Written by: gdmonline
ALBUM: Edge Of The Century
SERIAL: 75021 5327 2
COUNTRY OF ORIGIN: USA
LINEUP: Dennis DeYoung – vocals, keyboards * James Young – vocals, guitars * Glen Burtnik – vocals, guitars * Chuck Panozzo – bass * John Panozzo – drums
TRACK LISTING: 01 Love Is The Ritual * 02 Show Me The Way * 03 Edge Of The Century * 04 Love At First Sight * 05 All In A Days Work * 06 Not Dead Yet * 07 World Tonite * 08 Carrie Ann * 09 Homewrecker * 10 Back To Chicago
WEBLINKS: Site Link
The Styx bandwagon was starting to look shaky halfway through the ‘Kilroy Was Here’ tour. Tommy Shaw announced to his bandmates that he was going solo shortly after the release of the ‘Caught In The Act’ Live album back in April 1984, and as a result, Dennis DeYoung put the band into storage. DeYoung, Shaw and James Young all pursued solo careers between 1984 and 1988 with varying levels of success.
Toward the end of the decade, Shaw and DeYoung rekindled interest in reforming the band, but DeYoung’s 1988 ‘Boomchild’ album took a lot longer to complete (he described it as the worst eleven months of his life), and as a result, Shaw couldn’t hold on any longer and moved on to the Damn Yankees instead.
Still encouraged by a reformation, DeYoung bought New Jersey solo artist Glen Burtnick onboard. Also on the A&M label and with two excellent solo albums under his belt, Burtnik (now minus a ‘c’ in his surname) would take on the role held by Shaw, but he also bought strong songwriting skills too, complimenting those of DeYoung. For many punters, the resultant 1990 reunion album ‘Edge Of The Century’ was Styx’s best effort since 1978’s ‘Pieces Of Eight’ a distant twelve years past.
The two principal songwriters contribute a different set of tunes to the album. DeYoung provides the sugary ballads, while Burtnik provides the cut and thrust rockers. DeYoung’s epic ‘Show Me The Way’ was the big hit, making it to #3 on the Billboard charts. The song was dedicated to his son Matthew.
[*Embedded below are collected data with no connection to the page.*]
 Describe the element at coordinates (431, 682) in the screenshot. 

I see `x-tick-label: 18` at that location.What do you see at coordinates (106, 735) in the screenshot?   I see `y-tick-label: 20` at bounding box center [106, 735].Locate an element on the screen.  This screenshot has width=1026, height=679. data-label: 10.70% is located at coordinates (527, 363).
Dennis’ other family member, daughter ‘Carrie Ann’ also get a musical/lyrical tribute on the album, yet more sugar coated balladry. Burtnik’s contributions are quite different sounding to stuff we’ve heard before from the man (that should be obvious). ‘World Tonite’ has that jangly singer/songwriter vibe reminiscent of his solo material, ‘Love Is The Ritual’ meanwhile is the hardest rockin’ effort here, mixing a hi-tech arrangement, cutting guitars and big shout-it-out choruses.
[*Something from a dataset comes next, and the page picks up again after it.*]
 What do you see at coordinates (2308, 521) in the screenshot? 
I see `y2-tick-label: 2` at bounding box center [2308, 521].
‘All In A Days Work’ is a reflective but acoustic number, which sees Burtnik emulating his predecessor Tommy Shaw stylistically. ‘Not Dead Yet’, written by Ralph Covert is Styx’s answer to good-time rock ‘n’ roll, musically stripped down with a ton of lyrics to match. ‘Back To Chicago’ returns to the band’s ‘Paradise Theatre’ era, the music-hall style complete with lots of piano and blaring horns, yet another change-up moment on the album. James Young also drops one in, ‘Homewrecker’, a typical JY rocker which mashes up the album a bit. The guitar and keyboard solos are pretty nifty too.
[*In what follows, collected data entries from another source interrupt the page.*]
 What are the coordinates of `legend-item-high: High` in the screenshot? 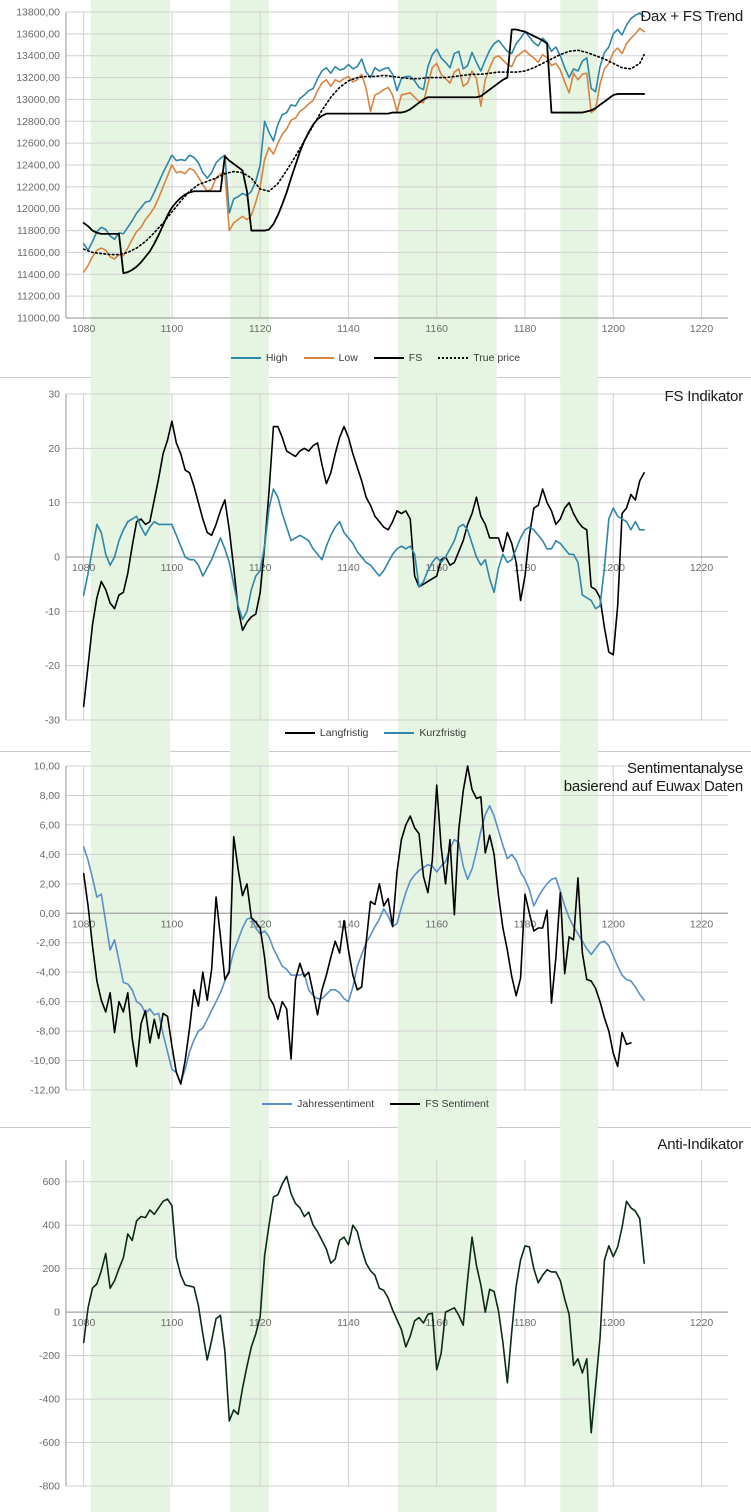 It's located at (259, 358).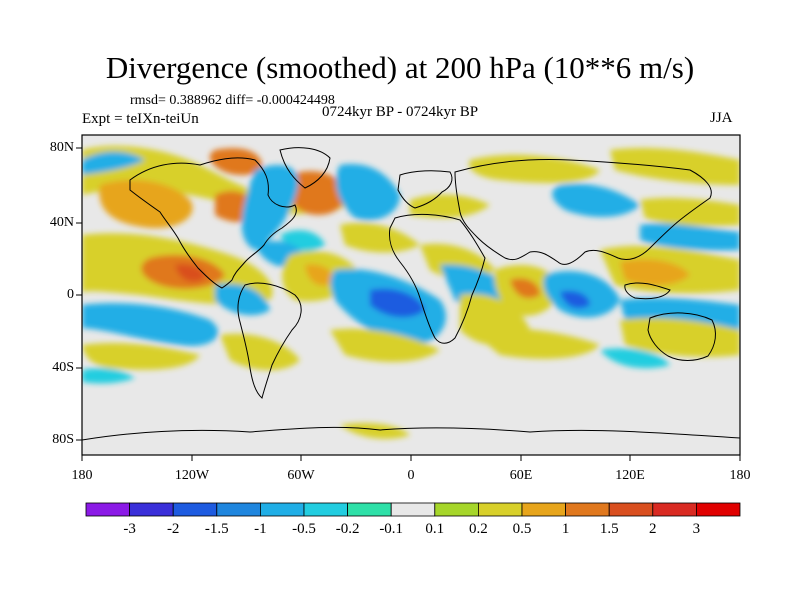 This screenshot has height=600, width=800. Describe the element at coordinates (609, 529) in the screenshot. I see `colorbar-level-label: 1.5` at that location.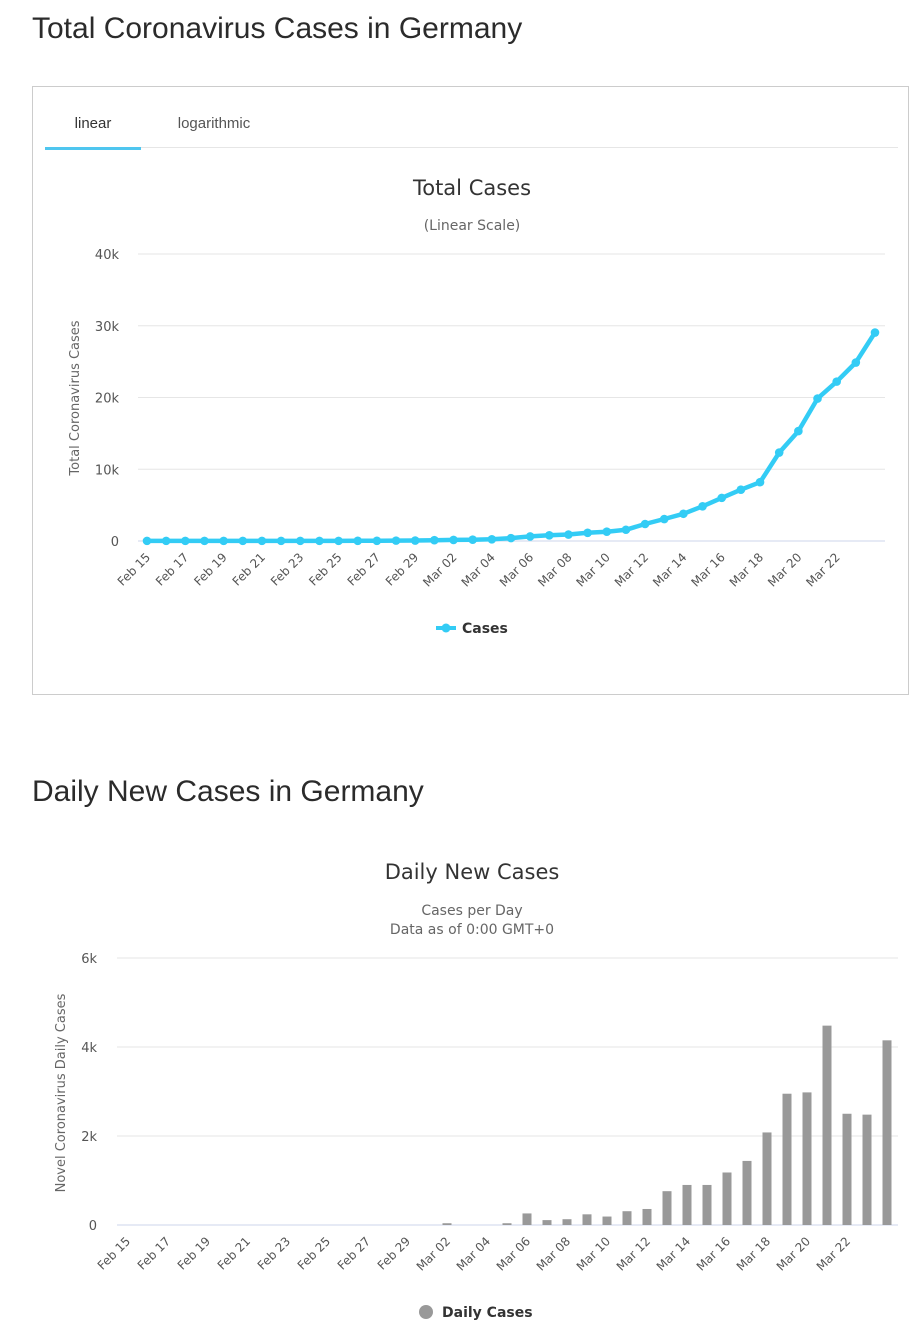 The image size is (918, 1342). What do you see at coordinates (194, 1253) in the screenshot?
I see `daily-cases-x-tick-label: Feb 19` at bounding box center [194, 1253].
The album was met with indifference by the general public, despite their six year MIA status. Melodic rock was already on the way out, and their arrival did little to stop the backward trend. At the time, the Gulf War was in full swing, and the song ‘Show Me The Way’ became the unofficial anthem, which was flattering, but probably didn’t help their cause any. The lineup was short lived despite its promise. The band would continue well into the 21st century, and their story can be read elsewhere on GDM.